>> Begin Source material

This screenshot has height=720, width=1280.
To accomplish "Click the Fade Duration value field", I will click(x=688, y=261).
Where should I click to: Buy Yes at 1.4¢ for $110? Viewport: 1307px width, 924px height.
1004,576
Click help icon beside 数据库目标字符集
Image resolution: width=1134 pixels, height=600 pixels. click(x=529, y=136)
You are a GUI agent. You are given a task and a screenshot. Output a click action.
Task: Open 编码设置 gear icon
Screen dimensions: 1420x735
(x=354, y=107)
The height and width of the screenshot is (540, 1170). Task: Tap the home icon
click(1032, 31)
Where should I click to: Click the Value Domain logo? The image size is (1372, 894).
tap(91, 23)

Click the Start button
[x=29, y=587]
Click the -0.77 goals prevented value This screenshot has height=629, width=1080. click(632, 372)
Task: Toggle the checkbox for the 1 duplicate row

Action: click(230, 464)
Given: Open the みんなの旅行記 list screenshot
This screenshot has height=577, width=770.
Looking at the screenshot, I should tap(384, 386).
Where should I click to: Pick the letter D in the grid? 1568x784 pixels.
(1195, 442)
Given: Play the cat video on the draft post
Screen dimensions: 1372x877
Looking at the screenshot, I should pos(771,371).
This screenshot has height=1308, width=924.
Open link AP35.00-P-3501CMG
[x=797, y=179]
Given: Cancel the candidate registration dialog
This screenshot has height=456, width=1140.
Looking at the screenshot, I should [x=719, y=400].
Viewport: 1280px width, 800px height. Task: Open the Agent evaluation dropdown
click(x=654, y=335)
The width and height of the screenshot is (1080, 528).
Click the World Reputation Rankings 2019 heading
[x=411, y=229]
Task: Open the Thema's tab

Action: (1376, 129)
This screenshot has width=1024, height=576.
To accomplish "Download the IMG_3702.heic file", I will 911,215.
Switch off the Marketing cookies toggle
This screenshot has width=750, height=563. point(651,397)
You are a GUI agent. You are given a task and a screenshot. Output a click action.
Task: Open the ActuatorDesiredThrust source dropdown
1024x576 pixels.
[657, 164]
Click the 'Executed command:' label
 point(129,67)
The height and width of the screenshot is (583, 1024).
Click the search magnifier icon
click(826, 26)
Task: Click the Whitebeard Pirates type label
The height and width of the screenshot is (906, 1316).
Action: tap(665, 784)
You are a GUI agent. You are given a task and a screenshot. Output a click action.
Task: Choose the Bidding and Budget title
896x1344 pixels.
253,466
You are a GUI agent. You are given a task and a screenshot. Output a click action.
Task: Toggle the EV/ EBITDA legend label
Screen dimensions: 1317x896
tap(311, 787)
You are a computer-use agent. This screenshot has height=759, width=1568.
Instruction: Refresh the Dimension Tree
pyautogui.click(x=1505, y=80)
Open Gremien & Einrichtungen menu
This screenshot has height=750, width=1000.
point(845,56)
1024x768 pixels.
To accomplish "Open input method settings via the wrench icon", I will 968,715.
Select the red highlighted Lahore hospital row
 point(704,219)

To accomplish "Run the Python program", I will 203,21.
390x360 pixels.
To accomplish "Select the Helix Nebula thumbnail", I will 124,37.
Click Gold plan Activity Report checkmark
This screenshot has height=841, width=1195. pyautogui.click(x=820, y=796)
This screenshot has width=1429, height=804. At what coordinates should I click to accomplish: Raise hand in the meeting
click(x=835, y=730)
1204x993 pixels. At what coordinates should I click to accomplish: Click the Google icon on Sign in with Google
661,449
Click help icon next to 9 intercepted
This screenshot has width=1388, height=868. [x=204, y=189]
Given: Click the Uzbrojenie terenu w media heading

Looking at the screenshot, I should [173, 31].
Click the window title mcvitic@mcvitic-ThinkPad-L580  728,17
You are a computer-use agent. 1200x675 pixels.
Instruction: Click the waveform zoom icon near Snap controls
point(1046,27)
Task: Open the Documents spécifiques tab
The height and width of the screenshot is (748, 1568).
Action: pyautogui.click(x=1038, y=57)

>> End Source material

**Set exercise**
Arrange the rows from the line containing "Click the Start button" through the line containing "point(129,67)" as a Markdown table with the columns Row and Line, one line per table row, numbered in order and with blank lines left out.

**The answer**
| Row | Line |
|---|---|
| 1 | Click the Start button |
| 2 | [x=29, y=587] |
| 3 | Click the -0.77 goals prevented value This screenshot has height=629, width=1080. click(632, 372) |
| 4 | Task: Toggle the checkbox for the 1 duplicate row |
| 5 | Action: click(230, 464) |
| 6 | Given: Open the みんなの旅行記 list screenshot |
| 7 | This screenshot has height=577, width=770. |
| 8 | Looking at the screenshot, I should tap(384, 386). |
| 9 | Where should I click to: Pick the letter D in the grid? 1568x784 pixels. |
| 10 | (1195, 442) |
| 11 | Given: Play the cat video on the draft post |
| 12 | Screen dimensions: 1372x877 |
| 13 | Looking at the screenshot, I should pos(771,371). |
| 14 | This screenshot has height=1308, width=924. |
| 15 | Open link AP35.00-P-3501CMG |
| 16 | [x=797, y=179] |
| 17 | Given: Cancel the candidate registration dialog |
| 18 | This screenshot has height=456, width=1140. |
| 19 | Looking at the screenshot, I should [x=719, y=400]. |
| 20 | Viewport: 1280px width, 800px height. Task: Open the Agent evaluation dropdown |
| 21 | click(x=654, y=335) |
| 22 | The width and height of the screenshot is (1080, 528). |
| 23 | Click the World Reputation Rankings 2019 heading |
| 24 | [x=411, y=229] |
| 25 | Task: Open the Thema's tab |
| 26 | Action: (1376, 129) |
| 27 | This screenshot has width=1024, height=576. |
| 28 | To accomplish "Download the IMG_3702.heic file", I will 911,215. |
| 29 | Switch off the Marketing cookies toggle |
| 30 | This screenshot has width=750, height=563. point(651,397) |
| 31 | You are a GUI agent. You are given a task and a screenshot. Output a click action. |
| 32 | Task: Open the ActuatorDesiredThrust source dropdown |
| 33 | 1024x576 pixels. |
| 34 | [657, 164] |
| 35 | Click the 'Executed command:' label |
| 36 |  point(129,67) |